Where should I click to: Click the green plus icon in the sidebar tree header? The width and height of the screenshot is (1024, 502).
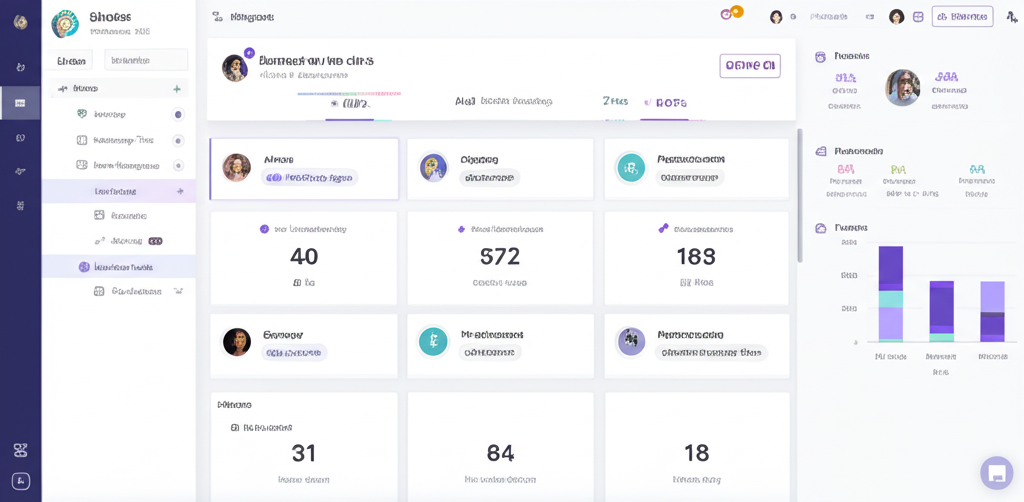click(177, 88)

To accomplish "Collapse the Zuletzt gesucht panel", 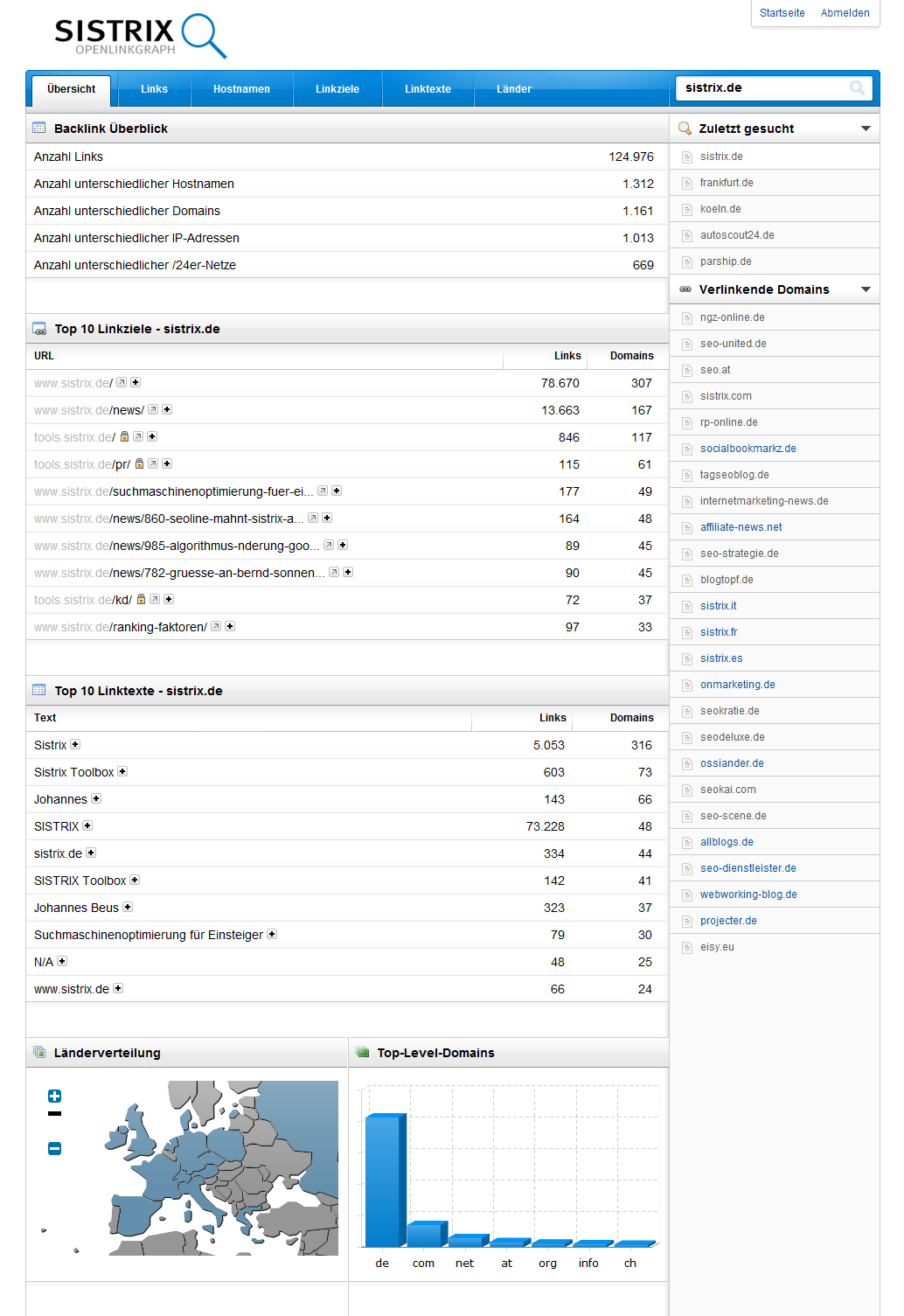I will 866,129.
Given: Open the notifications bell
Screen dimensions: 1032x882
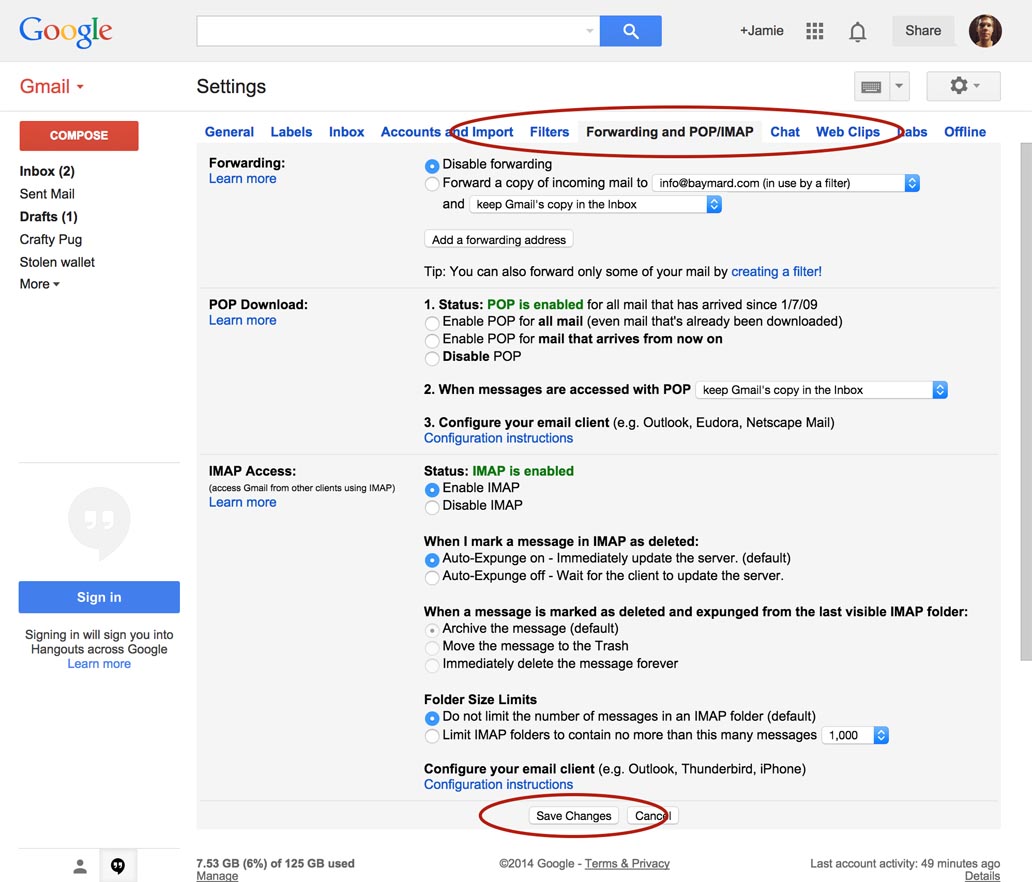Looking at the screenshot, I should point(857,32).
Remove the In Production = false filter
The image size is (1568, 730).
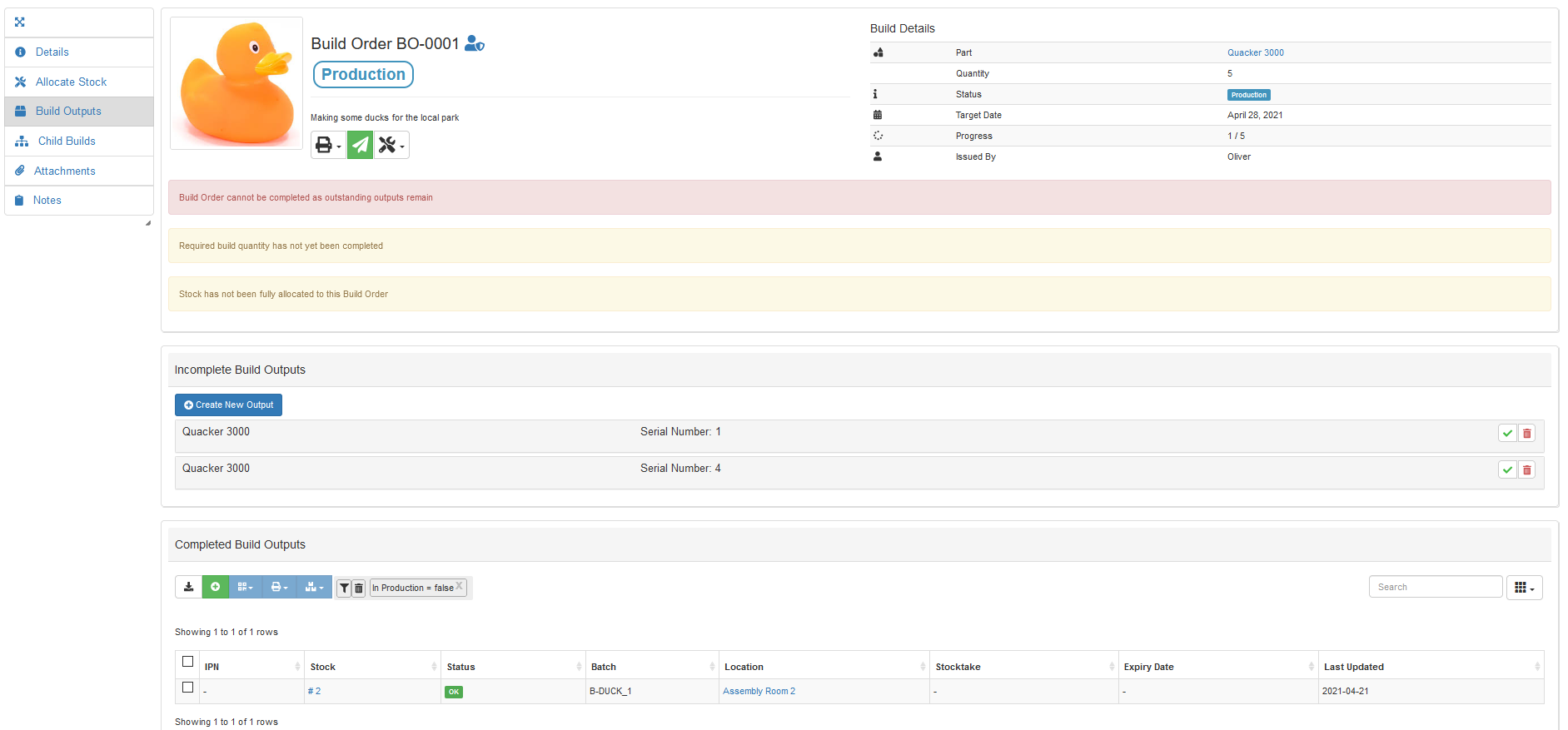[459, 586]
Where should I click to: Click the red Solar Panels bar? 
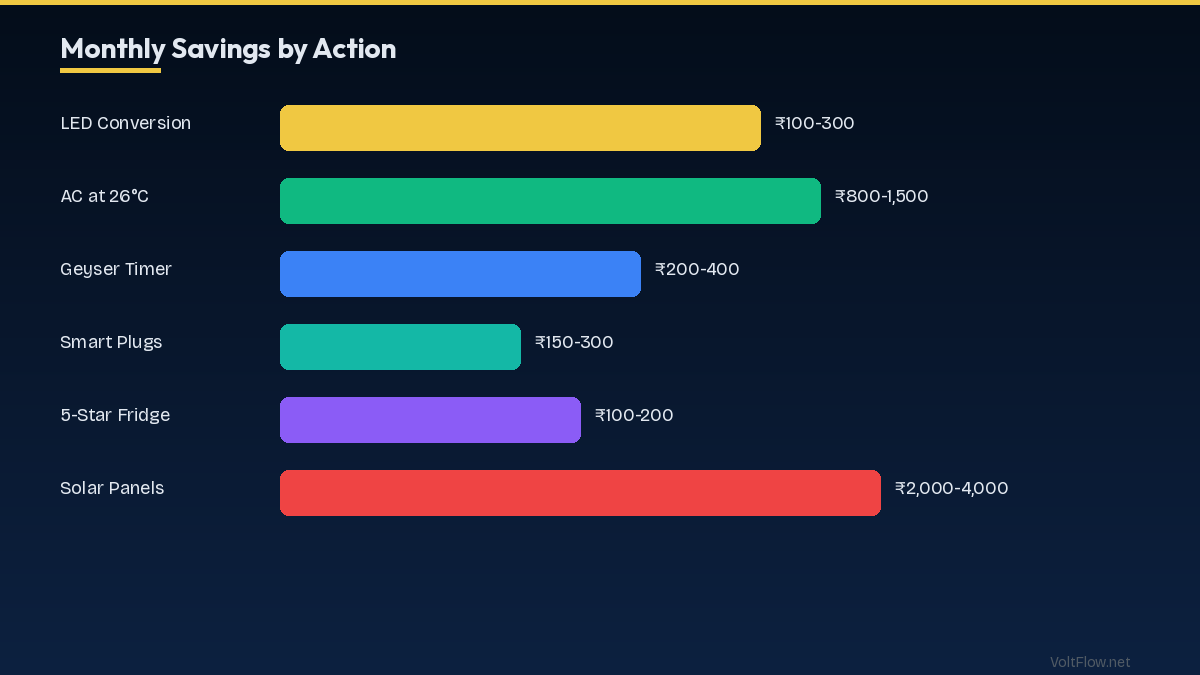[x=580, y=493]
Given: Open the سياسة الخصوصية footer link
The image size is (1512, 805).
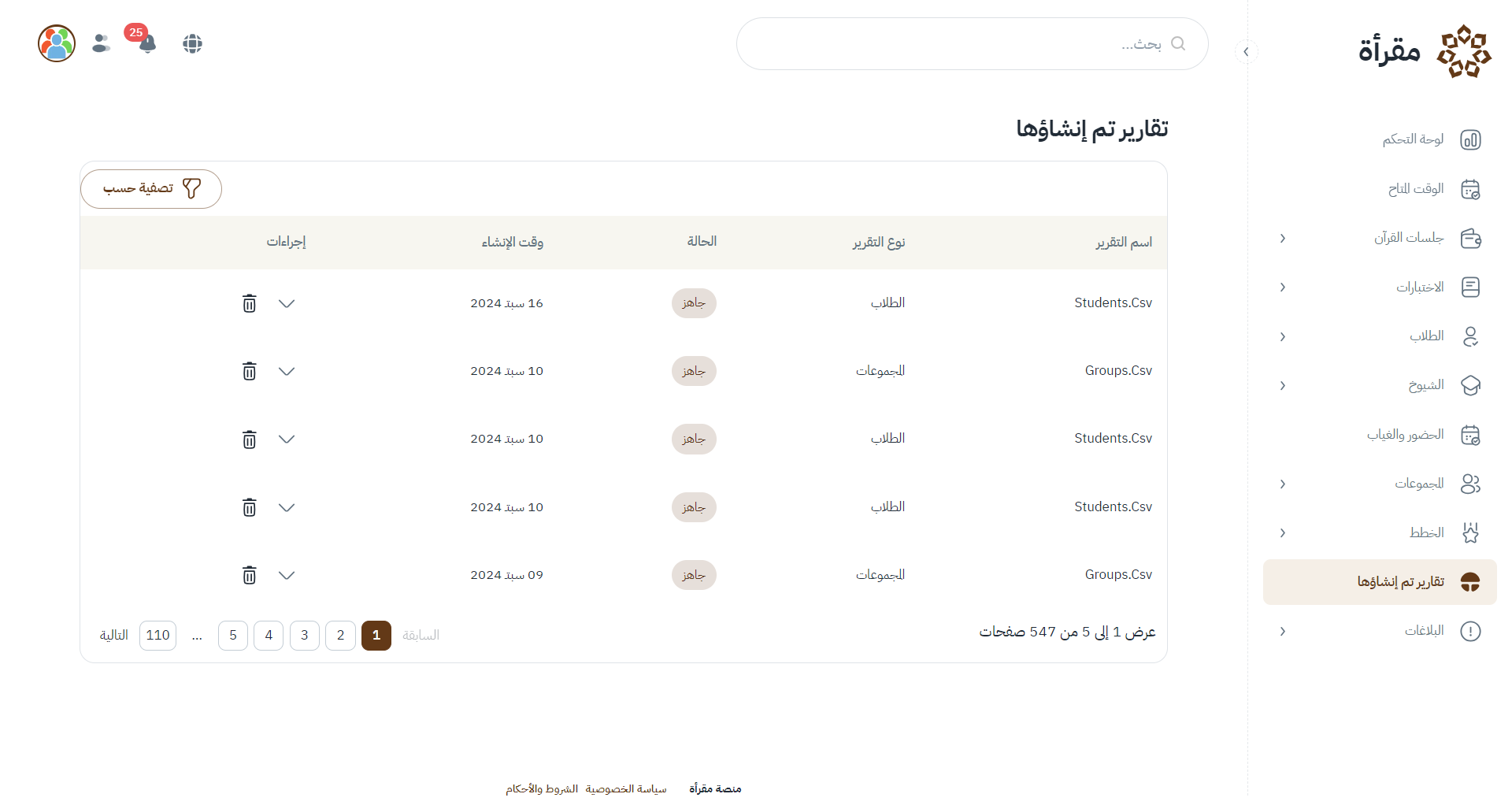Looking at the screenshot, I should pos(626,788).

--------------------------------

#### [Task directions]
Begin at the line containing "The image size is (1568, 730)." and stop at the last line of the data. Repeat only those lines, exactly, and leave out the pictures.

#### [Written solution]
The image size is (1568, 730).
[459, 586]
Where should I click to: Click the red Solar Panels bar? 
[x=580, y=493]
Given: Open the سياسة الخصوصية footer link
The image size is (1512, 805).
Looking at the screenshot, I should pos(626,788).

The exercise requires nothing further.